Technology and potential collaborators:
Potential collaborators for this work include the UK’s MySociety (mysociety.org). They have developed some of the UK’s most well-known sites, including TheyWorkForYou.com and its local derivative, OpenAustralia.org. The open-source solutions, API, raw data, and results will be collaboratively developed and shared with Mysociety and OpenAustralia to complete the PIAS. Likewise, solutions developed through the ‘inquiry into Improving Access to Victorian Public Sector Information and Data’ and the Federal e-Government Strategy will be investigated and may identify potential collaborators. In essence, the PIAS is a ‘parsing’ project: to parse structured government and other datasets to extract and deliver meaningful political information to a general audience. It will explore ways to crawl, cluster, and analyse unstructured data contained in blogs and other ‘unofficial’ sources, including video and audio (perhaps using XProc processing).
The broad samples obtained through the PIAS iterative design workshops and subsequent prototype will provide a unique dataset to analyse web-based dialogue, agenda-setting, and responses to official government positions on important political topics.

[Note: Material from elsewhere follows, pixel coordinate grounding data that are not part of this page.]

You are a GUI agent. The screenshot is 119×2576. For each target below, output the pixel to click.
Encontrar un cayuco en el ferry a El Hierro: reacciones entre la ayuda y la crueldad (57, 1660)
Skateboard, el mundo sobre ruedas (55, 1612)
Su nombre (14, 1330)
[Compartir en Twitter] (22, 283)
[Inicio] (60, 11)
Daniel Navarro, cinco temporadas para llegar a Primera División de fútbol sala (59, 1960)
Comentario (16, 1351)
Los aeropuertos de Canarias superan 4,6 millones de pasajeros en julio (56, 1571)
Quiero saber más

This work may be scaled up at a later date to include additional collaborators, particularly the Pollsters, who may be eager to invest in such a system.
[1]One of the first major agencies to coin the term the Data Deluge was the UK’s JISC (Joint Information Systems Committee) Briefing Paper, Data Deluge: Preparing for the Explosion in Data, 1 November 2004 http://www.jisc.ac.uk/publications/briefingpapers/2004/pub_datadeluge.aspx> (Accessed 14 May 2010).
[2] See: Clare Kurmond, Readership Decline Continues for Papers, Sydney Morning Herald, Sydney, 14 May 2010 http://www.smh.com.au/business/media-and-marketing/readership-decline-continues-for-papers-20100513-v1tk.html> (Accessed 14 May 2010).
[3]Interaction Design Evaluation Analysis (IDEA), Department of Information Systems, University of Melbourne, http://disweb.dis.unimelb.edu.au/research/interactiondesign//usability_lab.html> (Accessed 14 May 2010).
[4] Carson, L., Avoiding ghettos of like-minded people: Random selection and organisational collaboration’ in S. Schuman (ed) Creating a Culture of Collaboration, ed. Jossey Bass/Wiley.pp 418-423.